▶ INFORMATION GIVEN
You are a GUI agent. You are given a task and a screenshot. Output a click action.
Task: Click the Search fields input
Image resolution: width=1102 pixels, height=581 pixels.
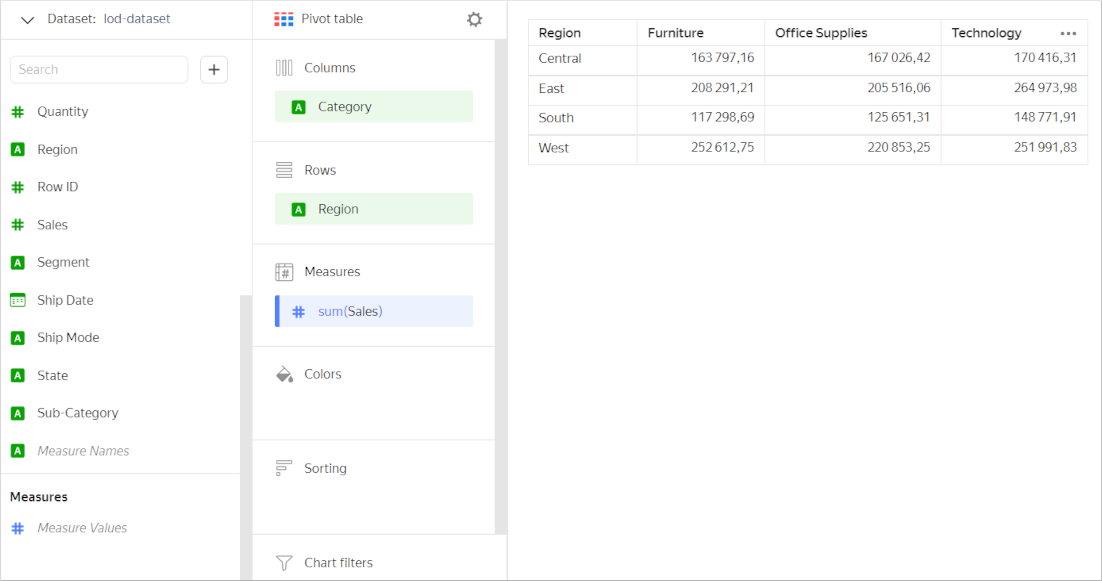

---

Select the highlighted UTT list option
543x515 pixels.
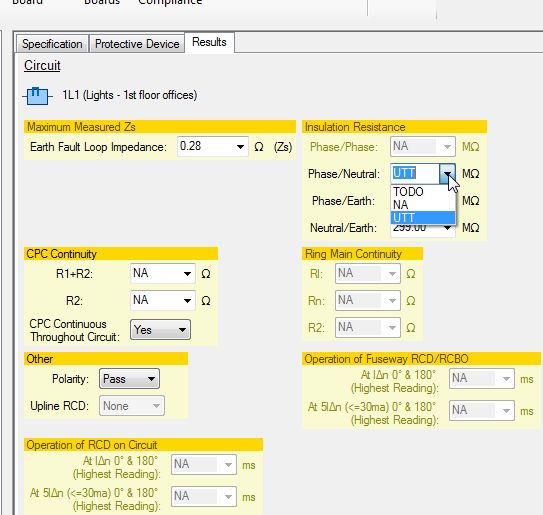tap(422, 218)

▶ ASSIGNMENT
Each line above from the one with "You are a GUI" up to and including the one with "Image resolution: width=1102" must be set down exactly, and no line outside that span may appear.

▶ RESULT FOR THIS TASK
You are a GUI agent. You are given a task and a screenshot. Output a click action.
Task: Click the Search fields input
Image resolution: width=1102 pixels, height=581 pixels.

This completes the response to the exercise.